For critical vulnerabilities or high user impact events, SHOULD publish event updates or post-mortems via /status aligned with Chapter 10 IR process.

11.4 Vulnerabilities Affecting Zero-Knowledge Boundaries

The core of Zero-Knowledge commitment is: Server cannot access CEK, download/decryption environment is isolated as much as possible without third-party scripts. Therefore, the following categories MUST be treated as highest priority:

  • XSS / Injection: Ability to execute arbitrary scripts on download/decryption pages, reading fragments or memory key material.
  • Supply Chain Injection: Dependency poisoning, build artifact replacement, CDN/Edge injection leading to script tampering.
  • Log/Monitoring Leakage: URL fragment, CEK, token, or plaintext accidentally logged and accessible.
  • Incorrect Resource Loading Policy: Download/decryption pages importing third-party scripts, CSP relaxation expanding execution surface.

Disposal should include: Immediate containment (offline risky code/tighten policy/ban vector), rapid fix release, retrospective impact analysis, and clear statement in announcement on "whether key material or plaintext was potentially exposed."

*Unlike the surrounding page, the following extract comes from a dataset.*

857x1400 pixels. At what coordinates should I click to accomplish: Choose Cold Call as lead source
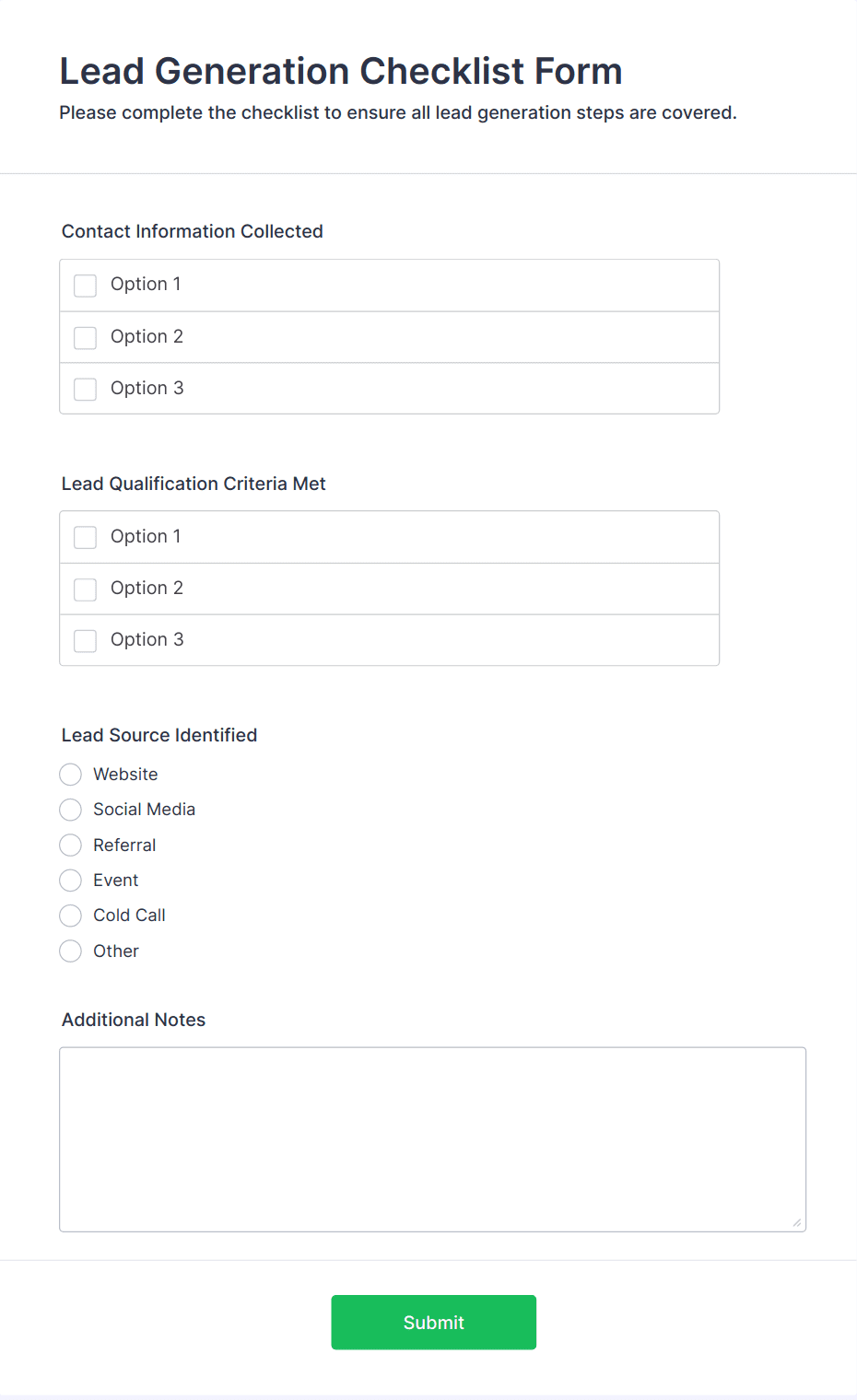71,916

11.5 Security Updates & Regression Verification

  • MUST: Establish regression cases for security-related changes (Auth, Access Control, CSP, Log Filtering, Encryption Flows).
  • SHOULD: Perform automated checks on critical pages (Download/Decryption) to ensure no third-party scripts and header policies match expectations.
  • SHOULD: Perform external verifiable item re-testing (e.g., TLS/Security Header scans) after fix release.
  • SHOULD: Clearly document compatibility changes introduced by fixes (e.g., old links/old manifest) in documentation.

Consistent with Chapter 12: Third-party scans verify some Web baselines but cannot directly prove full Zero-Knowledge/E2EE implementation details; thus regression verification should cover both protocol implementation and visible baselines.

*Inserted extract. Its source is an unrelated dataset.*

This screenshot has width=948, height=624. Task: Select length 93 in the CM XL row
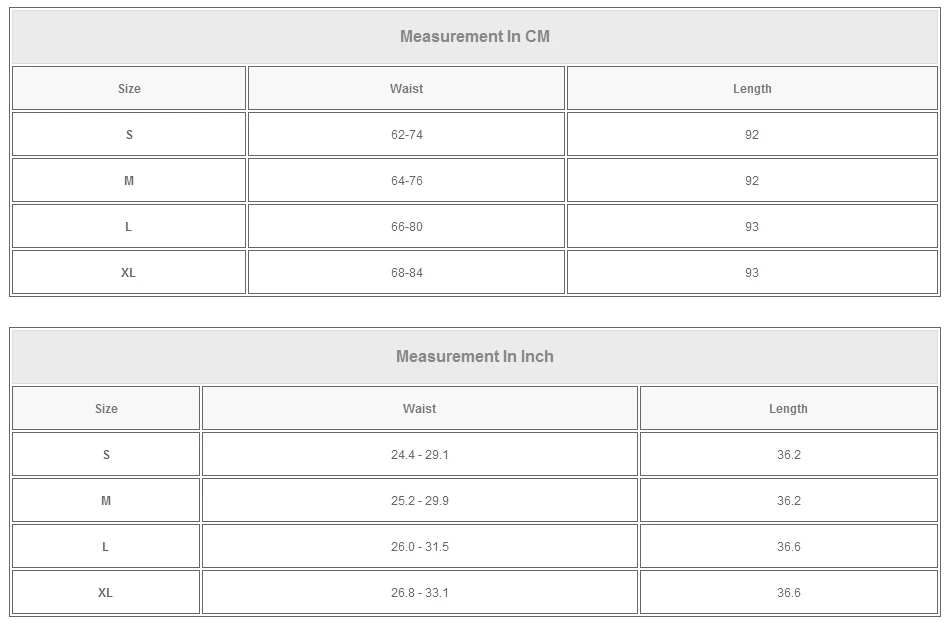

11.6 Protocol & Cryptography Versioning (cryptoVersion)

FileBolt's encryption and protocol implementation MUST support versioning to facilitate algorithm upgrades, fix implementation defects, and introduce stronger isolation. Recommended to use explicit fields (e.g., cryptoVersion) bound in manifest/metadata.

  • Explicit Version: Every transfer/manifest MUST declare its cryptoVersion to determine algorithms, parameters, and encoding rules.
  • No Implicit Inference: Client MUST decide parsing and decryption logic based on explicit manifest fields, not guessing or fallback heuristics.
  • Fail Closed: MUST fail closed upon encountering unknown versions or inconsistent parameters, never downgrading to insecure modes.

11.7 Compatibility, Migration & Deprecation

11.7.1 Backward Compatibility

  • SHOULD: Support reading old transfer versions during transition periods to minimize impact on user historical links.
  • MUST: Publicly state security boundaries, limitations, and deprecation plans for old versions.

11.7.2 Migration (Maintaining Zero-Knowledge)

  • SHOULD: Provide "Re-upload/Re-encrypt" user-side paths if migration from old to new version is needed.
  • MUST: Maintain Zero-Knowledge during migration: Re-encryption occurs on client, server cannot access CEK or plaintext.

11.7.3 Deprecation & EOL

  • MUST: Provide clear End-of-Life timeline for versions deemed no longer secure.
  • SHOULD: Prompt users to re-upload in UI/Docs and provide sufficient migration windows.
  • MUST: After EOL, clients encountering deprecated versions should clearly prompt and must not attempt decryption.

11.8 Related Claim IDs (Reserved)

This chapter covers "Vulnerability Disclosure Channels, Workflows, Versioning & Deprecation." Corresponding Claim IDs will be added to the Appendix: Master List of Claim IDs as the sole authoritative source.